Cost on inefficiency prescribed to help better manage fleets and human resources

 

The Victorian Transport Association (VTA) has offered a series of strategies that aim to improve port safety through reducing waiting times and stress for truck drivers, in its submission to the Road Safety Remuneration Tribunal’s (RSRT’s) inquiry into the wharf and port transport sector.

The VTA suggests guaranteed clearance times for duties payable would enable transport operators to better manage their fleets and human resources, in a position that echoes aspects of reforms in place in New South Wales under the Port Botany Landside Improvement Strategy (PBLIS).

“The duty for all import containers [should] be paid with the container clear for access by the carrier 24 hours before the vessel is discharged in port,” it advises.

“Carriers would [then] be able to book time slots for collection [and] customers would receive a commitment and delivery time from the carrier.”

In order to reduce delays caused by issues such as late ships, incorrect paperwork, and overweight containers, the VTA recommends penalties be paid to carriers and drivers.

“There would be less stress on the carrier to work outside of the agreed process of container delivery and receiving.”

In the same way, penalties paid by carriers to stevedores should be more closely regulated, the VTA says.

It urges the inquiry to review the current agreements operating in each of Australia’s container ports “to ensure that financial penalties are not applied on an ad-hoc or discretionary basis and that the enforcement of the process is both-ways”.

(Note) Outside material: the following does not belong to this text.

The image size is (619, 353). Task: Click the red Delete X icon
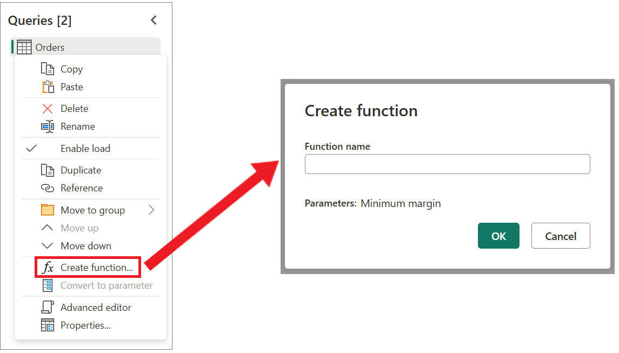point(48,108)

The VTA also recommends changes to current payment structures to an hourly rate that “allows commercial operations to be managed without compromising work or driving standards”.

Employer group Business SA has warned the RSRT against taking the link between increased remuneration and safer work practices as given.

It says previous research is both out of date, and unrelated to the specific circumstances of the wharf transport task.

“Business SA asserts that the research to date has not shown empirical evidence of the causal link between remuneration and safety,” it says.

“Further to this, there is no empirical evidence showing that there is an improvement in the safety culture when the remuneration of its participants is increased.”

That’s something the Transport Workers Union (TWU) takes issue with.

It says there are a number of problems in the ways participants in the wharf supply chain interact with each other that has an impact on truck drivers’ wellbeing and remuneration.

“Such deficiencies not only lead to danger for workers and the general road-using public but are also a barrier to efficiencies in such a crucial sector of the Australian economy,” its submission states.

Among a wide range of issues and concerns listed, it highlights the significant pressure that all port workers face, which both contributes to and results in failures to provide timely documentation and a reduced emphasis on safety.